[Records from a collection]
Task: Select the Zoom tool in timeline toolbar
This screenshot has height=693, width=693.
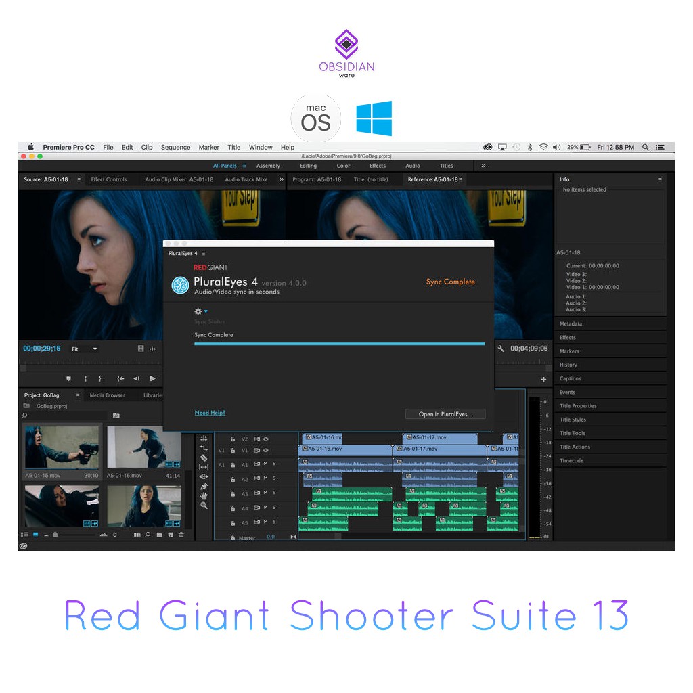Action: pos(204,504)
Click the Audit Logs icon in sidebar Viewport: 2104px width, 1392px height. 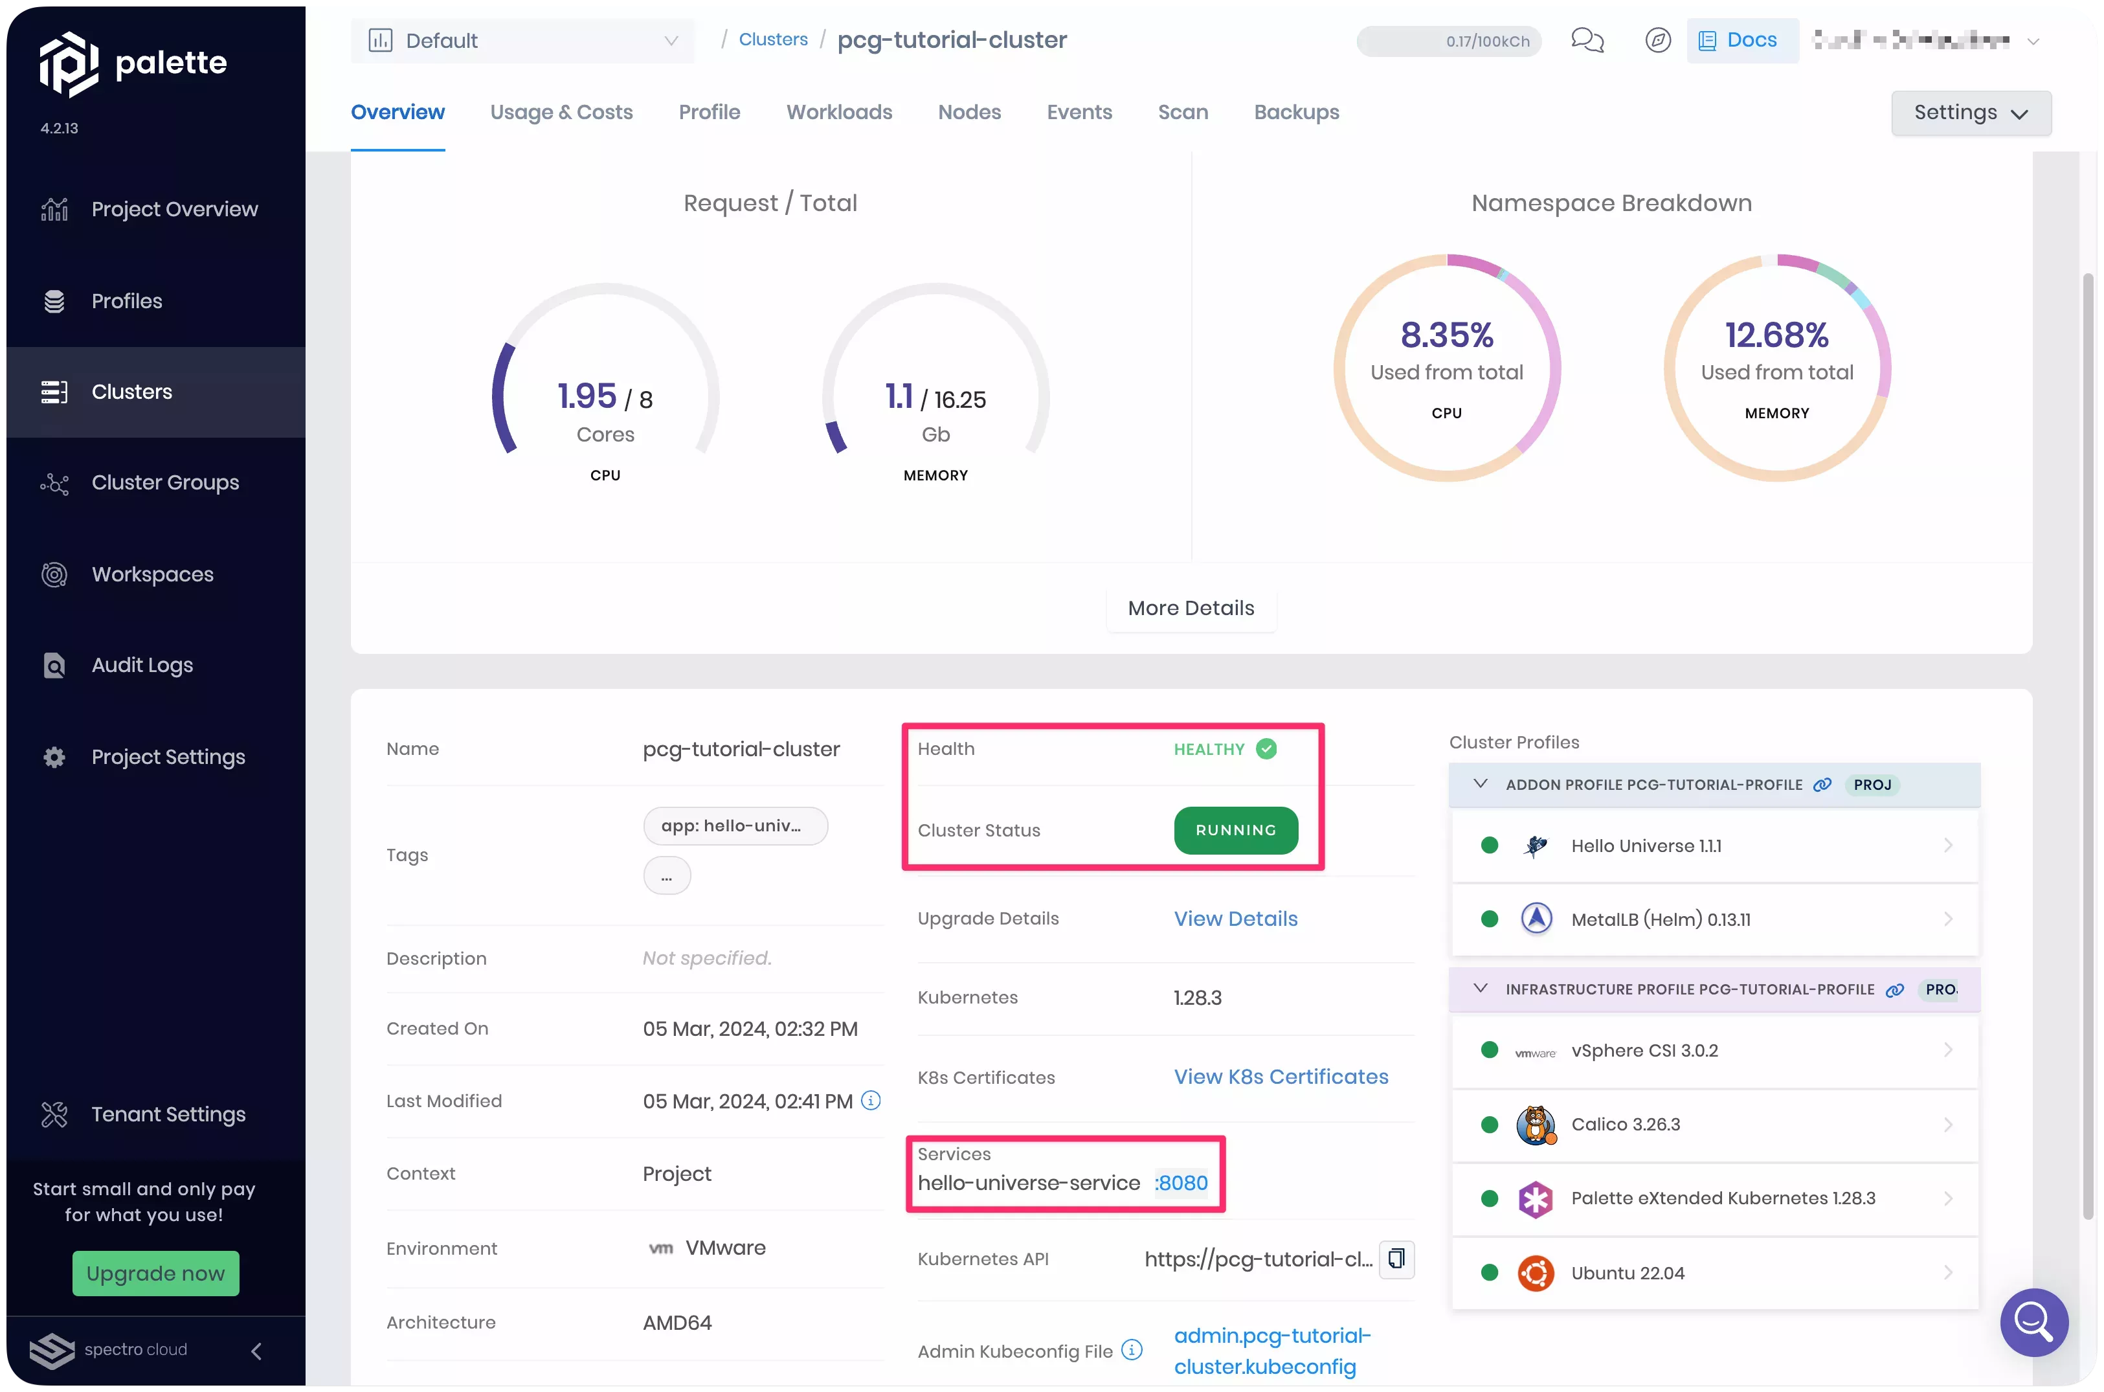[x=53, y=665]
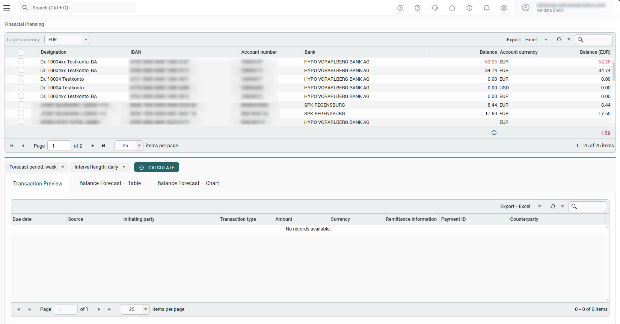Open the Forecast period: week dropdown
Viewport: 620px width, 324px height.
pos(36,167)
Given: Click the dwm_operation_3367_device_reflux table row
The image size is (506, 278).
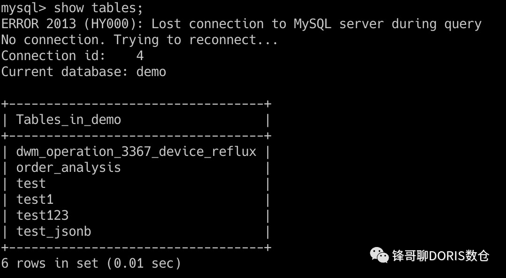Looking at the screenshot, I should click(x=136, y=151).
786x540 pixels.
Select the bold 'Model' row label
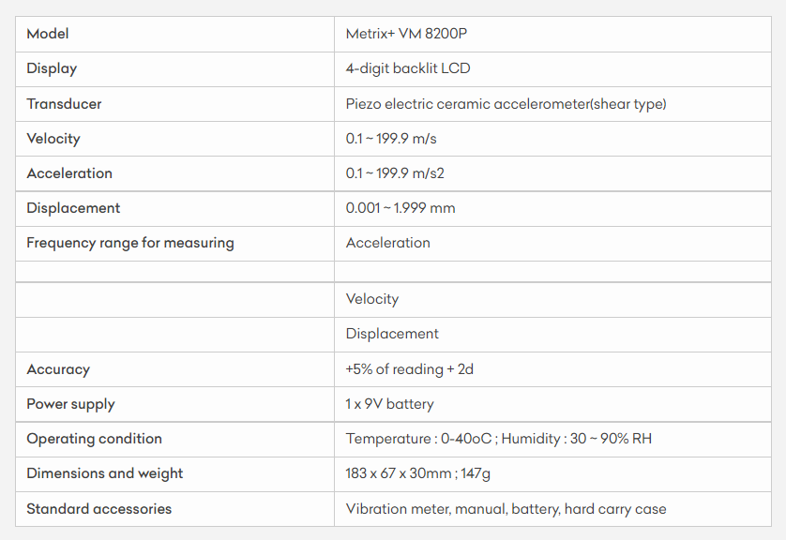pyautogui.click(x=48, y=34)
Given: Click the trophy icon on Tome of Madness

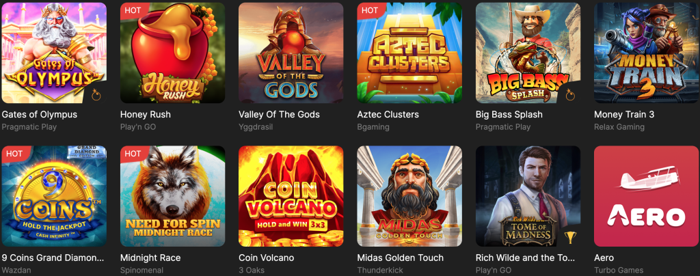Looking at the screenshot, I should (570, 237).
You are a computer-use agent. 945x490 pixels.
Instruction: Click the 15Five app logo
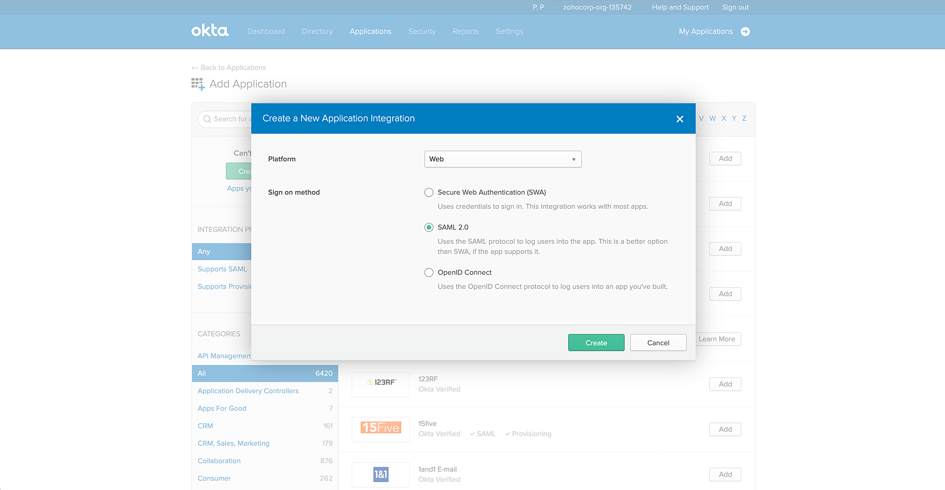tap(381, 428)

— AIM OF THE EXERCISE —
Whenever a line above includes the string "pixels", copy it.

— SOLUTION BELOW —
786x540 pixels.
You are a computer-use agent. 945x490 pixels.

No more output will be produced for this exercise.